SELECTED EXCERPT »

  12. libfree Says:

    While I have little doubt that sleeping well is a good indicator for immune health, I still have questions about how much it affects it or why it affects it. I’ve struggled with sleep apnea since I was very young. About 12 years ago, I decided to begin working out vigorously on a regular schedule. Before that, I would say that I got an average number of colds and flu’s a year. Since that time, I only miss a day of work every 3 or 4 years even though I had untreated sleep apnea still. Even more recently, I’ve managed to beat my apnea after starting the paleo diet so now I’m probably invincible.

  13. daz Says:

    the Trehalose is pretty cheap to get, the Ribose is a bit more pricey.
    might get some Trehalose & give that a try either in its own or with sugar/glucose/fructose

  14. bjk Says:

    Is 4 hours of sleep, some of it very deep, better than 8 hours of shallow sleep? I can wake up and not feel rested at all even after getting a long night’s sleep. Jared Diamond said in his most recent book that the New Guineans he was familiar with would get up and talk throughout the night, so getting 8-9 hours of straight sleep might not be entirely natural.

    Seth: I agree, depth of sleep is really important. I haven’t seen Diamond’s latest book but now I am curious what conclusion he drew from his sleep observations.

  15. Adam Says:

    From what I recall, a biphasic sleep schedule is the most natural. One blogger, JD Moyer did a self-experiment where he went without electricity at night & he ended up sleeping about 4 hours, then waking up in the middle of the night for a couple of hours before falling back asleep. Afternoon siestas are pretty common in a natural sleep cycle too.

  16. Seth Roberts Says:

    to determine what sleep is “natural” you have to set every variable that affects sleep to its natural level. Surely Moyer does not know every variable that affects sleep. For example, I suspect he doesn’t know about the effects of evening sweets. Which is a really big effect.

  17. Look Says:

    See this excellent stifle for the history of sleep. Indeed it appears as if we slept twice a first sleep of 4 hours followed by a 1 hour rest and then a 2nd sleep.

    Sleep We Have Lost: Pre-industrial Slumber in the British Isles
    The American Historical Review (2001) 106 (2): 343-386

  18. Adam Says:

    I found this as well, interesting read: http://slumberwise.com/science/your-ancestors-didnt-sleep-like-you/

  19. Charles Says:

    http://www.ncbi.nlm.nih.gov/pubmed/23399661

    Time-restricted feeding of rapidly digested starches causes stronger entrainment of the liver clock in PER2::LUCIFERASE knock-in mice.

RECORD EXTRACTS »
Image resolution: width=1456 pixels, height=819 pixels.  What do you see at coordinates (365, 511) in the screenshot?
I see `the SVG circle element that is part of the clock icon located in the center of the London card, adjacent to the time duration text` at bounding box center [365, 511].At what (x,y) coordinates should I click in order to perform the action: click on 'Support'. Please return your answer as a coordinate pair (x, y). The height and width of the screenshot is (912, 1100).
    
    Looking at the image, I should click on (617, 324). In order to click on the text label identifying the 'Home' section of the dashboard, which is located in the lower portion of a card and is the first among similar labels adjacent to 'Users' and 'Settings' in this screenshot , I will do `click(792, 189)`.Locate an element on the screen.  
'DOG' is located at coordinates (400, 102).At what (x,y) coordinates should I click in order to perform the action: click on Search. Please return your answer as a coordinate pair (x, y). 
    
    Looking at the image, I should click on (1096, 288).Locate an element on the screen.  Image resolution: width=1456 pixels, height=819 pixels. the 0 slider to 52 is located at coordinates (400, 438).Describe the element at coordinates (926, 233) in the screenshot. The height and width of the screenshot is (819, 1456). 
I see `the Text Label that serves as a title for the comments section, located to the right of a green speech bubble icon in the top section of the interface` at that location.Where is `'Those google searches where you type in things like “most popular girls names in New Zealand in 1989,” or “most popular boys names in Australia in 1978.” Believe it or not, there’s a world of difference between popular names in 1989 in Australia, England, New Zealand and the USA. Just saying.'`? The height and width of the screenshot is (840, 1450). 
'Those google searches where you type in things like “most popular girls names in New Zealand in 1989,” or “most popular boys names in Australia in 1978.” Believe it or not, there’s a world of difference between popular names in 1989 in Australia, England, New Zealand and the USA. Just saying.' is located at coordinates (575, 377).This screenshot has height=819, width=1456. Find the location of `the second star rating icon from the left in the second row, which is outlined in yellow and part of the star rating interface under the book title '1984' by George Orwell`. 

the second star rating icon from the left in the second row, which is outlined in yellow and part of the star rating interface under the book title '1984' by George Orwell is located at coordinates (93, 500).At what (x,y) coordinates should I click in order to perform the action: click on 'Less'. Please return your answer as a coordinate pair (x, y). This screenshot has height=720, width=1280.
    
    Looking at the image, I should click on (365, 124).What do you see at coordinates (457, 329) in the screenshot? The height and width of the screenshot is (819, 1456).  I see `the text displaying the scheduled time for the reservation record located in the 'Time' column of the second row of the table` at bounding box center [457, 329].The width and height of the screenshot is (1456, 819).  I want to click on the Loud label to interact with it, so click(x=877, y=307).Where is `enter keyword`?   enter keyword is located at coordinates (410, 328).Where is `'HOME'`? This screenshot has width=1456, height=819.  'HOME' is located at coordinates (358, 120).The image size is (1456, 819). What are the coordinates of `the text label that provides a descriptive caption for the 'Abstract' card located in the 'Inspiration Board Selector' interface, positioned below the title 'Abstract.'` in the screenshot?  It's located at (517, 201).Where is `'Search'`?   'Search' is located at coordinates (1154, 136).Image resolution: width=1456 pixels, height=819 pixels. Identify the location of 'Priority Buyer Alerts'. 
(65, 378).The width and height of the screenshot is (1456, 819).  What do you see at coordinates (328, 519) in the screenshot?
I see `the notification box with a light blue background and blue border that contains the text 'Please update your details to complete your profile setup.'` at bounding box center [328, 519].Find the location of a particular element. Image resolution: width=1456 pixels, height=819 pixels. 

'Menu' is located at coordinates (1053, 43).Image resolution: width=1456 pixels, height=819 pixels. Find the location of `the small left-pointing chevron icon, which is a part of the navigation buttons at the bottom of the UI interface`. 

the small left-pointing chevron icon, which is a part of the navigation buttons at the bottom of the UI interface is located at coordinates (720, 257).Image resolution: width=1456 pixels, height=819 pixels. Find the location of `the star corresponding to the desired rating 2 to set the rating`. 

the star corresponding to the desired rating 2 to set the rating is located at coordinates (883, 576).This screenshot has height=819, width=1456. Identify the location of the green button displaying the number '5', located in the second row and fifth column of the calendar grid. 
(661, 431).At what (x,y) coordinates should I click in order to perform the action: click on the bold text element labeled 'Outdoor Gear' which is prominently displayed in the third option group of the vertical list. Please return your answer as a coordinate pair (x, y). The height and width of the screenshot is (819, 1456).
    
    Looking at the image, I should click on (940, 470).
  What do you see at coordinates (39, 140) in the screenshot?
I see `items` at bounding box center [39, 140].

WHAT YOU NEED TO DO »
1. Transcribe the part of the sleep comments that opens with the words "Is 4 hours of" and closes with "be entirely natural.".
2. Write the next part of the comment thread on sleep, starting after the last sentence shown.
The entries have nothing to do with the sleep comments.

OUTPUTS BY TASK »
1.
Is 4 hours of sleep, some of it very deep, better than 8 hours of shallow sleep? I can wake up and not feel rested at all even after getting a long night’s sleep. Jared Diamond said in his most recent book that the New Guineans he was familiar with would get up and talk throughout the night, so getting 8-9 hours of straight sleep might not be entirely natural.

2.
  20. Lazer Says:

    Try a thin comforter on the floor. You have to be extremely concious of where your hips sit when you sleep this way, so your posture stays correct. I used to have wicked insomnia before starting this.

    Now time to sleep is less than five minutes and can rise immeadiately upon waking, no matter what I have eaten, or if theres caffiene in my system.

  21. Seth Roberts Says:

    “Try a thin comforter on the floor. You have to be extremely concious of where your hips sit when you sleep this way, so your posture stays correct. I used to have wicked insomnia before starting this.”

    What sort of insomnia did you have? trouble falling asleep, trouble staying asleep, waking up too early (not feeling rested when you wake up)?

  22. daz Says:

    “Try a thin comforter on the floor. You have to be extremely concious of where your hips sit when you sleep this way, so your posture stays correct”

    The posture ‘thing’ is interesting, i take it the comforter on the floor ‘forces’ you to sleep on your back?…

    …the ‘best’ sleep position suggestions/recommendations seem to vary, different people suggest different positions and for various different reasons/theories.
    some of the reasons are based on ailments, ie. gerd, heart, lungs,

  23. John Smith Says:

    Seeing as recovery hormones are released when our muscles work, I figure the tossing and turning is an emergency measure to quieten down the endocrine glands. For just a few seconds after rolling over (in a sleepless fit) one really feels some good endorphins flowing.

    With this in mind, I sometimes do some exercises in the wee hours if I can’t sleep. The success rate varies depending on many other factors.